L’attente sans fin
Oh que vienne le printemps
et sa tendresse
Pour des courses alimentaires et autres, un tour le matin rue de la République.
En fin d’après-midi, je m’en suis allée vers Utopia-Manutention pour assister à « Baise-en-ville » de Martin Jauvat un des films les plus désirés de ma liste « pourquoi-pas ? »,
(une photo copiée/collée depuis le site du festival | cliquez sur le lien si le désirez | dont je recopie des fragments
Grand trentenaire languide, accroché comme une bernique au canapé de ses parents, heureux propriétaires d’un petit pavillon à Chelles (77). Surnommé Sprite il est le dernier rejeton (j’espère que non, disons le plus récent) de la lignée de héros assurément glandeurs… En version banlieusarde le grand frère du Petit Nicolas, le. Petit cousin du grand Duduche, le neveu de Gaston Lagache, l’arrière-petit-fils de Buster Keaton… grand dadais désarmant, fermement décidé à étirer son adolescence le plus loin possible, au delà des limites socialement admises… Il aime s’éterniser en méditant dans son bain mais sa mère confisque la bonde de la baignoire pour qu’enfin il sr bouge et se décide à trouver un boulot. Mais pour cela il lui faut une voiture et il a abandonné les cours de conduite quand, sous le coup de son désarroi(on le découvre peu à peu avec sa copine il est retourné habiter chez ses parents et a peu à peu dépensé son petit avoir… commence alors la galère pour trouver un travail pour payer peu à peu les leçons de conduite à son épatante professeur, qui multiplie les emplois pour boucler son budget, puis galope à pied ou avec des changements de cars ou trains pour assurer sa présence aux chantiers de ménage post-fêtes arrosées avec d’inénarrables péripéties…

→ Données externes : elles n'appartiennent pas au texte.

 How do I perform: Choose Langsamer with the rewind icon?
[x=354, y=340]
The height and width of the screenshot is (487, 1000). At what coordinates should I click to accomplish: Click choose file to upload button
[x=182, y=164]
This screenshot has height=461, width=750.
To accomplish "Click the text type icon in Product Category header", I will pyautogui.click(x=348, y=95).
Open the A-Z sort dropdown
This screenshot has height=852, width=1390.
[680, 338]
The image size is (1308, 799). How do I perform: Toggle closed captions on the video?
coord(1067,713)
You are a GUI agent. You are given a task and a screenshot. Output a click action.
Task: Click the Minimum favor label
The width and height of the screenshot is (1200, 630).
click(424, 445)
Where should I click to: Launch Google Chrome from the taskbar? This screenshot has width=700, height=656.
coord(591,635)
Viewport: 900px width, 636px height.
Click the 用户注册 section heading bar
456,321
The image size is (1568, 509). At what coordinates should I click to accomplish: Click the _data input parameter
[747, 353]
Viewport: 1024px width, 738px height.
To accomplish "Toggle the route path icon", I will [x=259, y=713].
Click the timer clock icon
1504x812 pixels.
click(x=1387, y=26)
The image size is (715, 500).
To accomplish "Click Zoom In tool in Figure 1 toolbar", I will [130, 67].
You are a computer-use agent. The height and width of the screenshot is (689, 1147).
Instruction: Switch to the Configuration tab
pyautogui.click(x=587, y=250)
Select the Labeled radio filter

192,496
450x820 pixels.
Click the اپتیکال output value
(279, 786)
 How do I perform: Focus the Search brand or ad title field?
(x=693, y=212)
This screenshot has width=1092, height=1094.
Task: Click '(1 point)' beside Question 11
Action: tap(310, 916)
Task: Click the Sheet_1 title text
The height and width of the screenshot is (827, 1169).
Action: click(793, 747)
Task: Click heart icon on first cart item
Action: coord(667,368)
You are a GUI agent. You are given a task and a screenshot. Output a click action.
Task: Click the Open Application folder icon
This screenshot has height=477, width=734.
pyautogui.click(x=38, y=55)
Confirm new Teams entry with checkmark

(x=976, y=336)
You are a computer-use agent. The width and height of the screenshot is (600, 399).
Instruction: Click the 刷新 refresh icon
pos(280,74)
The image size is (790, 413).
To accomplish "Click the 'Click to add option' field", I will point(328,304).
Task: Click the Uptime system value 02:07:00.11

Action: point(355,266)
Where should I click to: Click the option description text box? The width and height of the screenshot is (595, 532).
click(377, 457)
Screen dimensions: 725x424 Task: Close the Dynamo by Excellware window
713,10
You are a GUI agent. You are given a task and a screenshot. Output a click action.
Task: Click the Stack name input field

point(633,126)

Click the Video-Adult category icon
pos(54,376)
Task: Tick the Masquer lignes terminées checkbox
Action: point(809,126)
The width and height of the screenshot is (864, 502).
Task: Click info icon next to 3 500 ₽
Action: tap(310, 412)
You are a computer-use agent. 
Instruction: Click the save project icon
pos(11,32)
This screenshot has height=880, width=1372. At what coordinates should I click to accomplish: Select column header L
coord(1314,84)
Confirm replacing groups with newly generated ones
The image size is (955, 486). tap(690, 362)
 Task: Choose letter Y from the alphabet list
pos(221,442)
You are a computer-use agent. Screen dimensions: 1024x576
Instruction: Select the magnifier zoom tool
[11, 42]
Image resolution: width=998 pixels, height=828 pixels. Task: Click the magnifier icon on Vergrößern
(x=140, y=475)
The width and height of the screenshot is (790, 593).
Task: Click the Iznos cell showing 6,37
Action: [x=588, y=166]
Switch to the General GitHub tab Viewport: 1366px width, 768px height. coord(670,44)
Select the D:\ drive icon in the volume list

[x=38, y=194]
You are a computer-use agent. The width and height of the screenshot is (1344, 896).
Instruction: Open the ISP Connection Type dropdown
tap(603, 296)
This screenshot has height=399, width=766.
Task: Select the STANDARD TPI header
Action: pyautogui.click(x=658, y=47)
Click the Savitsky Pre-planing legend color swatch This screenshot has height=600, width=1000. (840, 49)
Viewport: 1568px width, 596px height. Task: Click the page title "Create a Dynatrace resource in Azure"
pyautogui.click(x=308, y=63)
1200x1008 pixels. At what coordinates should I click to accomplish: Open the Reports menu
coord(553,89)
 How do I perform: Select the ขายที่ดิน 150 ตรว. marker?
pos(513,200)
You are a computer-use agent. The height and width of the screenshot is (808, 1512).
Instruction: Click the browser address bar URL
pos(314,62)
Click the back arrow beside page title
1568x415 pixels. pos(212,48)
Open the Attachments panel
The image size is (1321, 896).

Le site juge que Martin Sauvat signe là une facétieuse comédie burlesque et poétique… et parle de l’esthétique pop du film
En rentrant, je me demandais qu’en dire, me tordant les pieds avec une petite allégresse intérieure, puisque oui je n’aime normalement pas la « ligne claire » mais j’ai savouré les tons acidulés, alors oui j’étais parfois gênée de rire contre le silence du public qui derrière moi occupait le tiers de la salle, alors oui les plaisanteries sont absurdes (ça c’est admis) parfois un tantinet grossières selon les canons socialement admis ou plutôt exprimées avec des euphémismes idiots… mais le rire me venait, et la tendresse pour ces « paumés » (nos frères et soeurs).